Improving the Eye Drop Experience

Universal Design: A Driver for Transforming Global Education
The 1983 release of the federal report “A Nation at Risk”sparked an obsession in the United States on rectifying America’s decline as the world’s educational leader. Today, as many countries eclipse the U.S. on rankings from international standardized tests such as PISA (Programme for International Student Assessment) and TIMMS (Trends in International Mathematics and Science Study, leaders from business, politics and education have been calling for major reforms. The general message is that in a global economy, students from the U.S. find themselves competing with the best and brightest from all over the world. The demands of global competitiveness therefor requires significant reform in our educational system especially targeting increased performance levels in math and science.

Here’s the dilemma. Reform implies that the basic elements of a system are sound. The premise is that moving around or “re-forming” those elements can generate positive change. While the world is well into the 21stcentury, the U.S. has been pouring literally billions of dollars in reform efforts that fundamentally do not diverge from the 20-century industrial or factory model of education that were relatively successful for past generations. In the recently published book, “Most Likely to Succeed” Sir Kenneth Robinson points out that the current system that drives education is a highly functional configuration of rules and regulations, like standardized lists of subject matter to be covered at very distinct age levels and carefully orchestrated chunks of time orchestrated through bell schedules. This system is indeed highly efficient in keeping masses of youngsters in line and moving them through a standard set of actions, much like a product moving down the assembly line. Instead of a fully assembled car emerging at the end of the line, the end product of this factory model education assembly line is a properly educated student.
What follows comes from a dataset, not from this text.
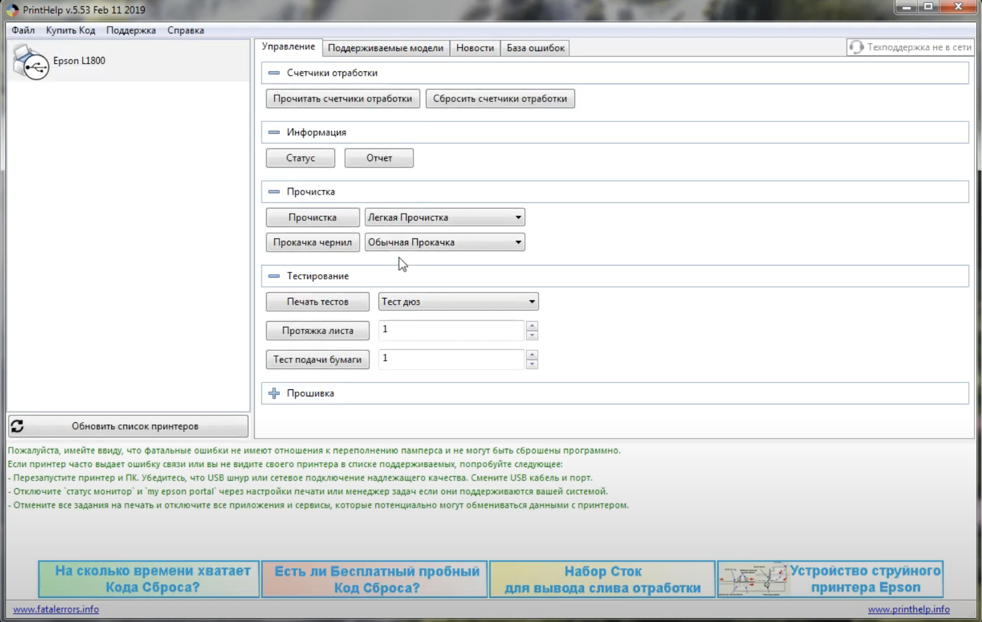Click the refresh arrows icon beside printer list button
Screen dimensions: 982x622
(x=17, y=426)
As Robinson argues, while the dominant system is highly functional, it is out archaic.

Universal Design (UD) is an approach to design that increases the potential for developing a better quality of life for a wide range of individuals. It is a design process that enables and empowers a diverse population by improving human performance, health and wellness, and social participation (Steinfeld and Maisel, 2012). It creates products, systems, and environments to be as usable as possible by as many people as possible regardless of age, ability or situation.